Development of a LAMP assay for rapid detection of different intimin variants of attaching and effacing microbial pathogens

Abstract

Intimin harboured by pathogenic Escherichia coli (E. coli) strains is a key virulence factor involved in host cell adherence and colonization. Twenty-seven intimin-encoding E. coli attaching and effacing (eae) gene variants have been reported according to their 3' binding domain sequences. In our study, we developed a specific and sensitive loop-mediated isothermal amplification (LAMP) assay to detect all known intimin variants.
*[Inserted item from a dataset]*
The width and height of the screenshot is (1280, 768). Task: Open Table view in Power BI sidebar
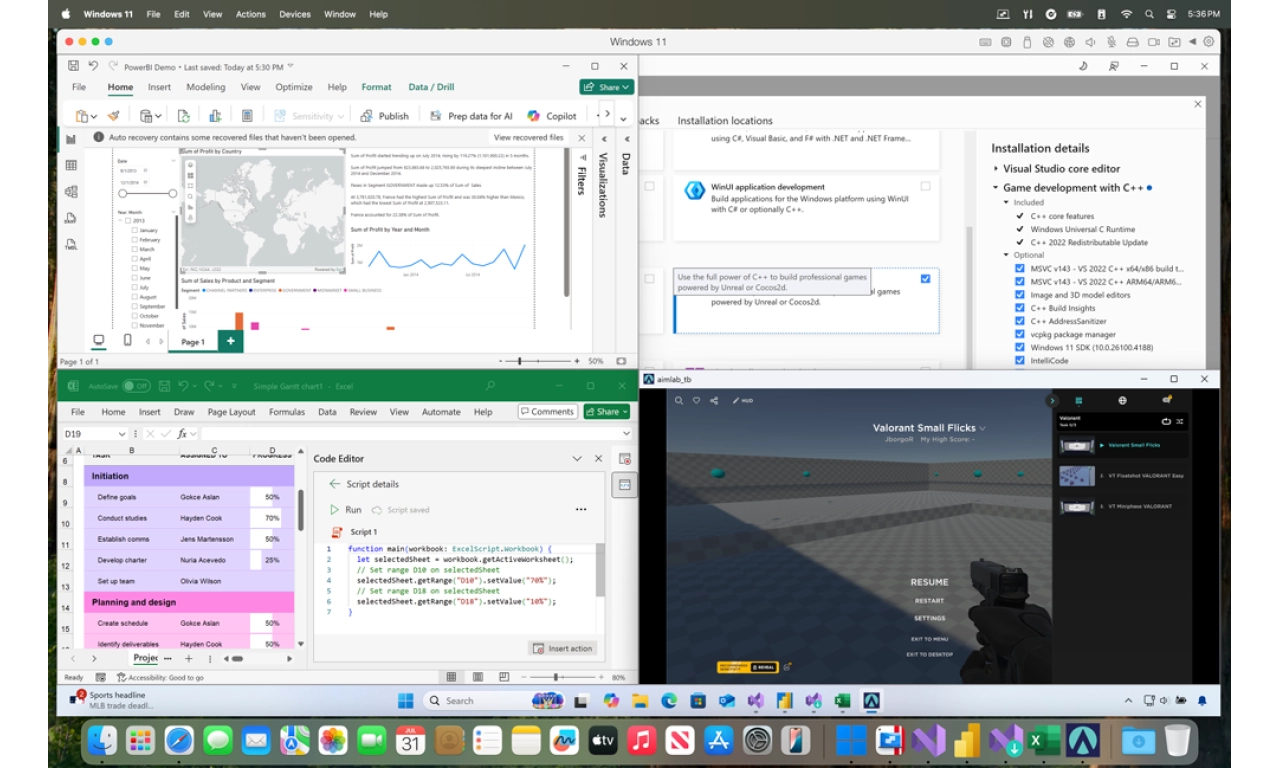point(71,165)
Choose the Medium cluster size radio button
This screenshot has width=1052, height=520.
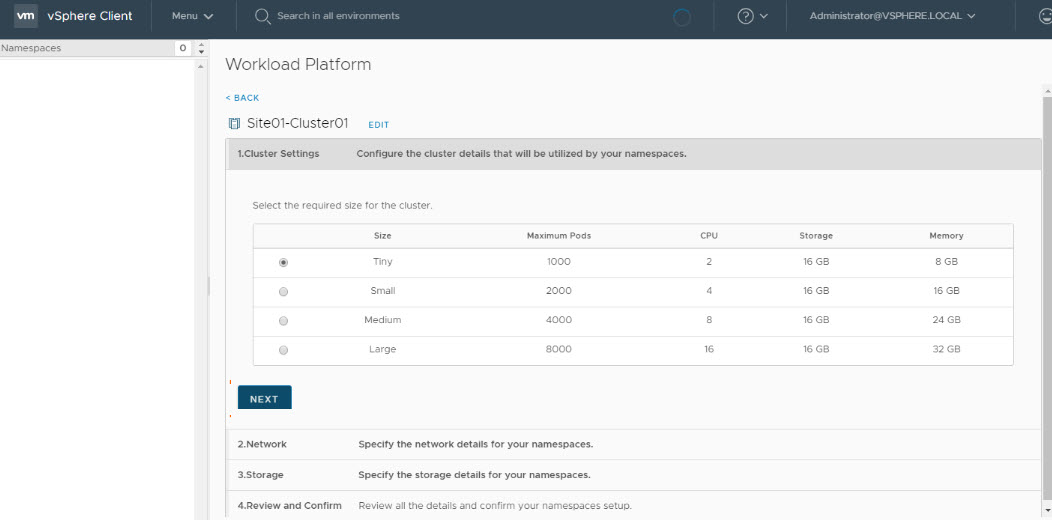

Four primers specific for six regions of eae genes were designed using online software. The eae-LAMP assay was highly specific and detected all 27 tested eae variants; no cross-reactions were observed with genes from enterotoxigenic E. coli (ETEC), E. coli BL21, Salmonella, Shigella, Listeria monocytogenes, or Streptococcus suis type 2 (SS2). With the lowest detection limit of approximately 10 copies per reaction the eae-LAMP assay was 100 times more sensitive than conventional PCR. These results, and the results of tests involving food and faecal samples artificially contaminated with E. coli O157 : H7 (eaeγ+), show that the eae-LAMP assay is a simple, rapid, sensitive and specific tool for detecting intimin variants from pathogenic strains of E. coli. The eae-LAMP assay has great potential for wider applications, not only in the laboratory but also in the field setting, as it does not require specialized equipment.